Enfin, une meilleure insertion des femmes dans l’activité économique de la région MENA, et les avantages qui en découlent, dépendent non seulement des transports mais aussi d’autres facteurs , en particulier un changement des mentalités. Il incombe aux pouvoirs publics de favoriser l’instauration d’un environnement propice à une telle évolution et de mettre en place les infrastructures nécessaires.
En Jordanie, le ministère des Transports demande à présent aux acteurs du marché des transports de signer un code de conduite, avec l’objectif de remédier à un certain nombre des problèmes de sécurité que connaissent les femmes dans l’espace public. Cette idée, née d’un projet de la Banque mondiale axé sur la croissance équitable et la création d’emploi (a) mériterait d’être reproduite à l’échelle de la région. D’autres initiatives consistent à recruter davantage de femmes au sein des compagnies de transports urbains, développer des infrastructures et des services favorisant l’égalité femmes-hommes, appliquer des règles de sécurité au volant, former le personnel des transports publics ou encore mettre en place un système d’enregistrement de plaintes efficace pour les victimes d’infractions ou d’abus.
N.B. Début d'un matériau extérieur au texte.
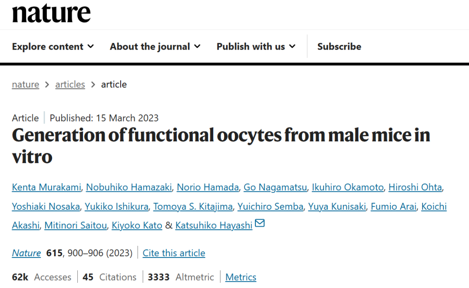Click the Nature logo
The width and height of the screenshot is (469, 288).
(x=51, y=13)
S’il importe de légiférer sur le harcèlement et sur la protection des femmes, il importe plus encore d’appliquer la réglementation. À Casablanca et Alger (a), les femmes préfèrent le métro et le tramway au bus, en raison de la présence d’agents de police et d’autres services de sécurité à bord des rames et dans les stations. Le secteur privé peut lui aussi contribuer à devancer une évolution de la demande : en Arabie saoudite, Uber a ainsi mis en place une fonctionnalité qui permet à une cliente de choisir une conductrice plutôt qu’un chauffeur homme. En l’absence de conductrices, on rassurerait les femmes en ajoutant un bouton d’alerte aux applications mobiles, sur lequel il suffirait d’appuyer pour signaler un comportement inapproprié. Soit autant de mesures proactives indispensables pour réduire les inégalités entre les sexes.